Osamu is simply SHOCKED at this accusation! Osamu was one of the guys trying to gun down Uncle Sammy’s, by the way. He starts gibbering, blithering, blubbering, flubbering, and snubbering, saying that he has been filled with great shame since that day. Just full to the brim with all that shame, ma’am. That’s why I, Osamu bin Laden, created a terrorist organization! To atone! I swear it on my complete lack of honor! But then, grrrrr, then that piece of shit Captain Stinkypants America had to show up! Grrrr, am I right?
Deathstrike doesn’t believe him. Captain Crunch is supposed to be dead or something! And Strikeforce Unagi wants him dead, and even the police don’t believe he’s still alive. They think he’s just some costumed jerk walking around, which is true anyway. But the big confusion is that this whole Captain America vs. Dragonforce Ukiyoe thing is some theatrical production happening for the public’s entertainment.
Deathstrike lunges her hand at Omasu’s neck with her giant weird claw fingers and tells him to figure it the fuck out before she loses her shit. If the police think everything’s a big game, then Forcestrike Ukiyoe should be able to whack this superhero in plain sight, right? So get going! Omasu begs for Deathstrike’s help to distract Captain America on their behalf, since, admittedly, Omasu’s wacky team of wacky nationalists are no match for him. Deathstrike sees this as another Coward’s Gambit, as it were. I just made that phrase up!
*Googles “Coward’s Gambit”, sees 340 results* …well fuck.
Omasu backpedals. “No! I will not run! I will face my fear!…I am ready to make the ultimate sacrifice for the cause!” So Deathstrike tells him to put his money where his mouth is. If he becomes a martyr: cool. If he runs away again: she’ll kill him. He dies either way! What a fun dichotomy of choices. I’m looking forward to seeing how that mess will play out.
It took him all day, but Captain America found a clothing store that accepts his fistful of good ol’ genuine American dollars! No yen for this guy! Aiming to be inconspicuous, he changes into a conspicuous trench coat, becoming STEVE ROGERS! DUN-DUH-DUH-DUUUNNNNN! For the first time all day, he notices a 30-foot statue of his likeness in the middle of the crowded city square.

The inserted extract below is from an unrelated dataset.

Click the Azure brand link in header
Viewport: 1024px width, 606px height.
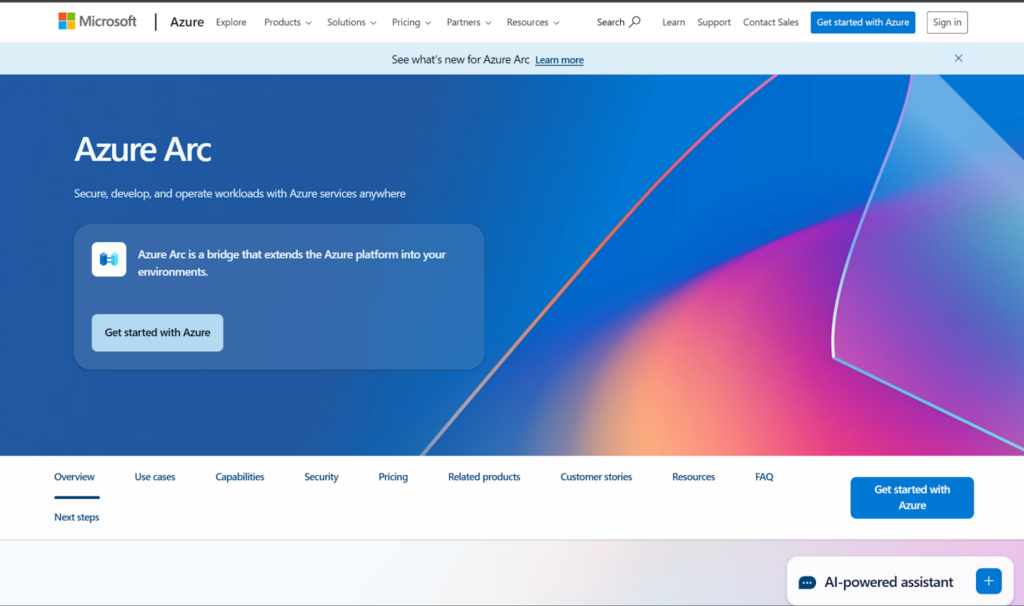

The Good Cap’n lets us know that, per the magazine cover, a Captain America movie was made without his knowledge. Somehow. Also, kiosks and stores everywhere are selling Captain America knick-knacks and action figures, which makes Rogers sad. And now he’s caught in the middle of this Japanese culture war just because a movie about him is premiering in Tokyo. Not only that, but a museum was knocked down to build a movie theater! HISTORY IS GETTING DESTROYED! MAKE JAPAN GREAT AGAIN!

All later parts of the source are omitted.